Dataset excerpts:

▬▬▬▬▬▬

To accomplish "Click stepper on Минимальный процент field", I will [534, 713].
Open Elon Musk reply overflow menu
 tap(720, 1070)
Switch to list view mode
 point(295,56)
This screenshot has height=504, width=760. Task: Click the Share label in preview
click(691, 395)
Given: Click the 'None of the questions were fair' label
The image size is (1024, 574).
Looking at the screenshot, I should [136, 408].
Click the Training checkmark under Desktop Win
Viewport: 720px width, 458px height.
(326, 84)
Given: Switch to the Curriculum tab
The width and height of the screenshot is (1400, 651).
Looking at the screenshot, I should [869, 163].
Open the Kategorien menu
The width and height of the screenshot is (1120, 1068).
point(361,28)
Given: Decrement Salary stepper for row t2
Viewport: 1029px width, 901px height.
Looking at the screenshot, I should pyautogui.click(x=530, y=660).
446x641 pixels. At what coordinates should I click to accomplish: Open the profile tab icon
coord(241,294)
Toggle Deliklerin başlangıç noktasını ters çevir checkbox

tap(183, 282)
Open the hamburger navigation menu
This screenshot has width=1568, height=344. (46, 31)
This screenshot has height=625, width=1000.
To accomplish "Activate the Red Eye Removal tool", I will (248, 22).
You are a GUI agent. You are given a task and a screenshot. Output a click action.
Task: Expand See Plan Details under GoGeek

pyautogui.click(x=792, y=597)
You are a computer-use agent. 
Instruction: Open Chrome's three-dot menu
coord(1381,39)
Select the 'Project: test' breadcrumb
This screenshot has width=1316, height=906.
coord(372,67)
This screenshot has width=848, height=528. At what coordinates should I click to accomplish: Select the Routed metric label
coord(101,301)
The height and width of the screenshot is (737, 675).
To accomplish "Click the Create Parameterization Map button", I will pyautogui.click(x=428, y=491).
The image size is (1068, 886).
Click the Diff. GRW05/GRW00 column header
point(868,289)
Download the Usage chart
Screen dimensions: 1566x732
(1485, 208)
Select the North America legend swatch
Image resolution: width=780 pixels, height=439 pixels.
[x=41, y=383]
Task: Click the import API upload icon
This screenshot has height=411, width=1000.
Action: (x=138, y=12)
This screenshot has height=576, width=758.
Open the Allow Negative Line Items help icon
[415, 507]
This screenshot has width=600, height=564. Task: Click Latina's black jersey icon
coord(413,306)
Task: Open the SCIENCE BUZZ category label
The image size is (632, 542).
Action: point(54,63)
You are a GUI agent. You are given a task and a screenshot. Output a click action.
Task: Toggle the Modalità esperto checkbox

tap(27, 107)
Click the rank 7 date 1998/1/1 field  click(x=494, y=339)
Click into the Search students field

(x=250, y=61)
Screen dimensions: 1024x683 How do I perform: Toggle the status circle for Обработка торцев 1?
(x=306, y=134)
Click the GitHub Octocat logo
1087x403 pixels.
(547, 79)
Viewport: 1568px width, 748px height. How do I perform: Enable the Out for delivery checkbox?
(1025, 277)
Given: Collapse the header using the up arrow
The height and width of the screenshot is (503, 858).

▬▬▬▬▬▬

WHAT YOU ARE ASKED TO DO — In full and without change, transcribe every line of the records above.

WRITTEN REPLY —
To accomplish "Click stepper on Минимальный процент field", I will [534, 713].
Open Elon Musk reply overflow menu
 tap(720, 1070)
Switch to list view mode
 point(295,56)
This screenshot has height=504, width=760. Task: Click the Share label in preview
click(691, 395)
Given: Click the 'None of the questions were fair' label
The image size is (1024, 574).
Looking at the screenshot, I should [136, 408].
Click the Training checkmark under Desktop Win
Viewport: 720px width, 458px height.
(326, 84)
Given: Switch to the Curriculum tab
The width and height of the screenshot is (1400, 651).
Looking at the screenshot, I should [869, 163].
Open the Kategorien menu
The width and height of the screenshot is (1120, 1068).
point(361,28)
Given: Decrement Salary stepper for row t2
Viewport: 1029px width, 901px height.
Looking at the screenshot, I should pyautogui.click(x=530, y=660).
446x641 pixels. At what coordinates should I click to accomplish: Open the profile tab icon
coord(241,294)
Toggle Deliklerin başlangıç noktasını ters çevir checkbox

tap(183, 282)
Open the hamburger navigation menu
This screenshot has width=1568, height=344. (46, 31)
This screenshot has height=625, width=1000.
To accomplish "Activate the Red Eye Removal tool", I will (248, 22).
You are a GUI agent. You are given a task and a screenshot. Output a click action.
Task: Expand See Plan Details under GoGeek

pyautogui.click(x=792, y=597)
You are a computer-use agent. 
Instruction: Open Chrome's three-dot menu
coord(1381,39)
Select the 'Project: test' breadcrumb
This screenshot has width=1316, height=906.
coord(372,67)
This screenshot has width=848, height=528. At what coordinates should I click to accomplish: Select the Routed metric label
coord(101,301)
The height and width of the screenshot is (737, 675).
To accomplish "Click the Create Parameterization Map button", I will pyautogui.click(x=428, y=491).
The image size is (1068, 886).
Click the Diff. GRW05/GRW00 column header
point(868,289)
Download the Usage chart
Screen dimensions: 1566x732
(1485, 208)
Select the North America legend swatch
Image resolution: width=780 pixels, height=439 pixels.
[x=41, y=383]
Task: Click the import API upload icon
This screenshot has height=411, width=1000.
Action: (x=138, y=12)
This screenshot has height=576, width=758.
Open the Allow Negative Line Items help icon
[415, 507]
This screenshot has width=600, height=564. Task: Click Latina's black jersey icon
coord(413,306)
Task: Open the SCIENCE BUZZ category label
The image size is (632, 542).
Action: point(54,63)
You are a GUI agent. You are given a task and a screenshot. Output a click action.
Task: Toggle the Modalità esperto checkbox

tap(27, 107)
Click the rank 7 date 1998/1/1 field  click(x=494, y=339)
Click into the Search students field

(x=250, y=61)
Screen dimensions: 1024x683 How do I perform: Toggle the status circle for Обработка торцев 1?
(x=306, y=134)
Click the GitHub Octocat logo
1087x403 pixels.
(547, 79)
Viewport: 1568px width, 748px height. How do I perform: Enable the Out for delivery checkbox?
(1025, 277)
Given: Collapse the header using the up arrow
The height and width of the screenshot is (503, 858).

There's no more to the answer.